This week, faculty and staff at my institution will be getting together to discuss Louis Menand's The Marketplace of Ideas: Reform and Resistance in the American University. 
Thought I'd share with you some of the questions I came up with to help guide our discussion. Any suggestions that you have for discussion questions (or answers to the questions below) would be appreciated.
1. "The university literature department is not especially well suited to the business of producing either interesting literary criticism or interesting literary critics". (page 110) Menand argues that what the Ph.D. program is good at is "cloning" the next generation of (humanities) professors. Do you agree with Menand's statement? Do you see an effort in your department to recruit young academics that break the mold, or challenge the status quo, of your discipline and department?

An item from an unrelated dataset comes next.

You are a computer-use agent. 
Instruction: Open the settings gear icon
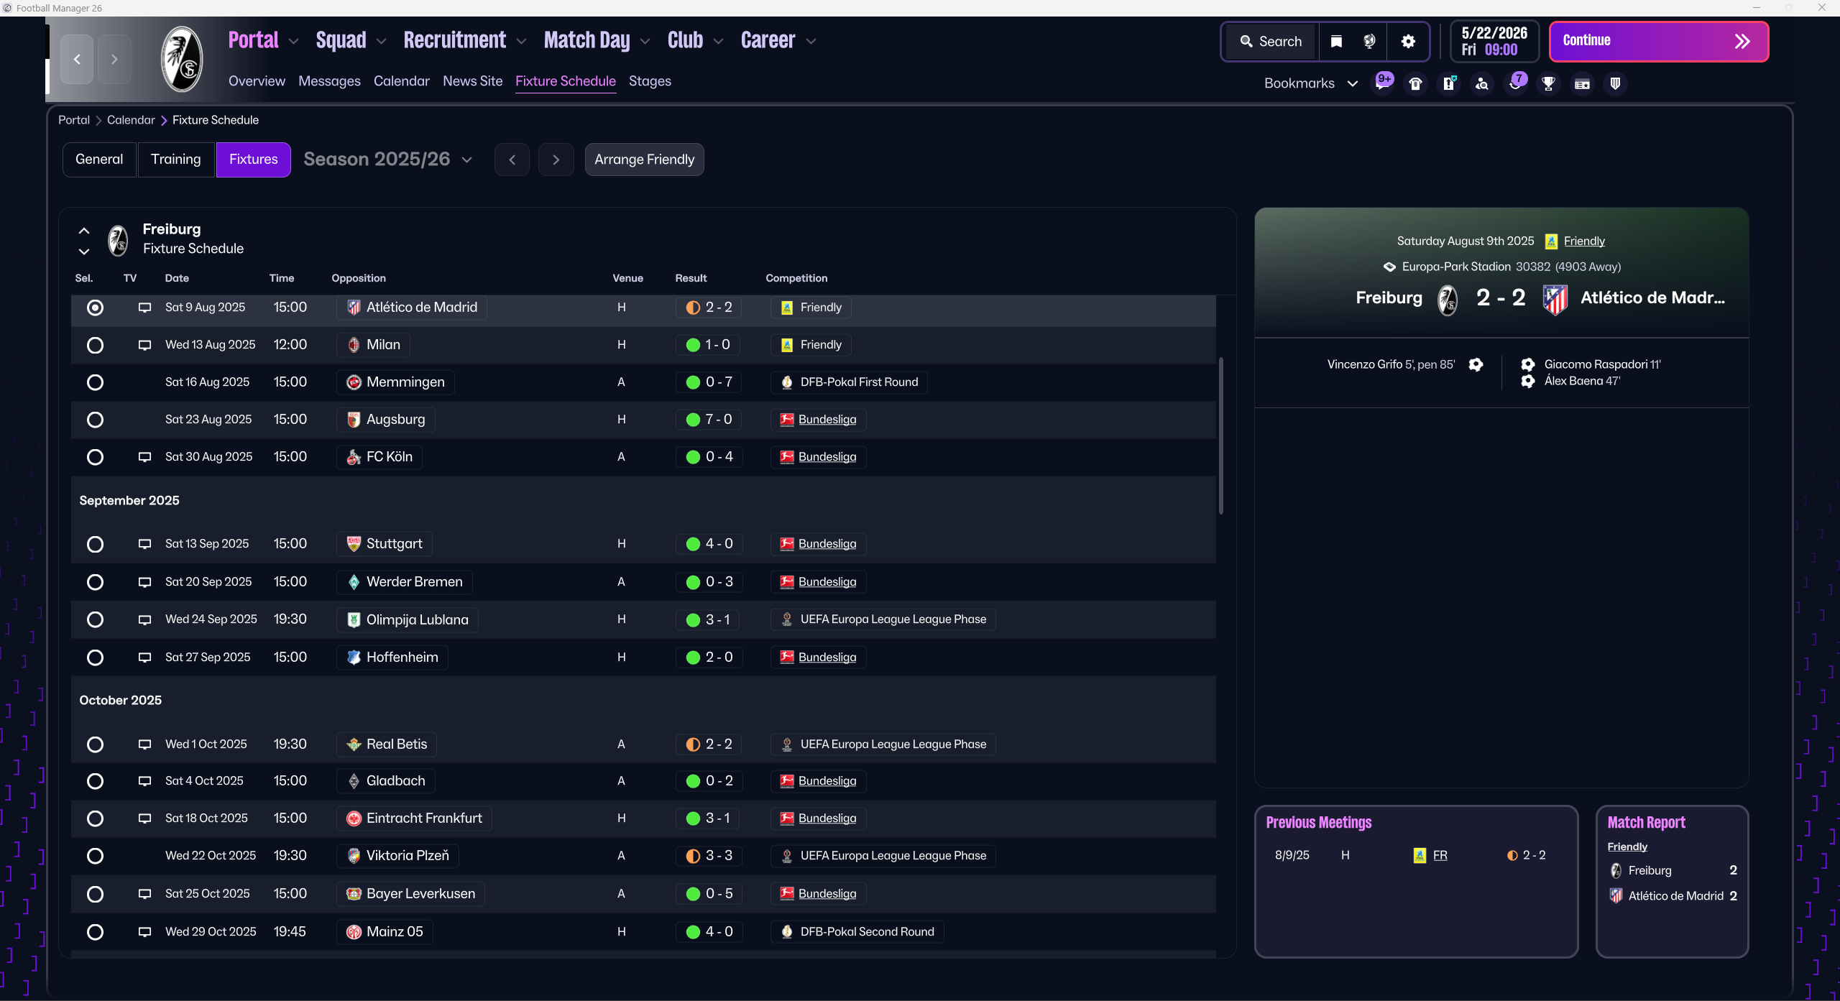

2. Menand writes, "The academic profession in some areas is not not reproducing itself so much as cloning itself" (page 153). What does Menand mean by this statement? What issues does he see with how new professors are produced, and does he offer any solutions that you find either compelling or problematic?
3. According to Menand, "It is the academic's job in a free society to serve the public culture by asking questions the public doesn't want to ask, investigating subjects it cannot or will not investigate, and accommodating voices it fails or refuses to accommodate." (page 158). How are we doing at this job? Can you point to specific instances where we, as academics, are paying back the academic freedom that we enjoy by challenging the larger (or campus) culture?
4. Today, approximately 22% of undergraduates major in business, while only 4% are English majors and 2% in history. As educators we tend to share the value that all students should have a broad, humanities based education (do we actually share this assumption?). How do these trends in undergraduate majors square with both our values and the realities of the new PhD generating graduate school structure?
5. Menand writes, "The world of knowledge production is a marketplace, but it is a very special marketplace, with its own practices, its own values, and its own rules" (page 158). Does this separateness of the academy that the author recognizes continue to serve the larger needs of students, payers and society? Or is the divide between the "knowledge production marketplace" and the larger market breaking down, particularly as funding (and endowments) erode and the demand to educate and prepare more students for the knowledge economy increases?
6. In the humanities the median time to receive a Ph.D. is 9 years. Menand argues that this process seems designed to create cheap teaching labor (ABDs) as opposed to qualified teachers (as grad students without a Masters degree will routinely teach across the U.S.). Should we follow Menand's suggestion to make the Ph.D. program easier to start and faster to finish, with new Ph.D.'s taking different jobs than the traditional tenure track route? Or will this only add to the problem?
7. The practice of requiring an undergraduate degree prior to a professional degree (in law, medicine, business etc.) is traced back to the 19th century and Harvard's President Eliot. The practice of "liberalization first, then specialization" defines our thinking about the modern liberal arts university. What do you see as the benefits and costs of this system that we have inherited? Are you involved in any initiatives (either in your own classes or in a larger sense) where theory and practice are combined in undergraduate education?
8. Menand writes that "The instinctive response of liberal educators is to pull up the drawbridge, to preserve college's separateness at any price. But maybe purity is the disease". (page 55) What do you think Menand is getting at in this sentence? How do Menand's views about the autonomy of academic work relate to efforts to challenge the status quo and evolve our institutions?
9. Menand notes that from 1945 to 1975 the number of undergraduates increased by 500% and graduate students by 900% (page 144), leading to a situation where we have more Ph.D.'s than the current demand for professors can accommodate. Is the solution to cut the number of graduate programs, and Ph.D.'s that are being created, or to do what Menand suggests and push Ph.D.'s into jobs outside of the academy?
10. Menand successfully straddles the worlds of academic success (English professor at Harvard) and a public intellectual (staff writer at the New Yorker). Should academics be trained, encouraged and rewarded to publish for nonspecialists and for a general audience?
Feel free to use any of these questions in your campus discussions of the Marketplace of Ideas.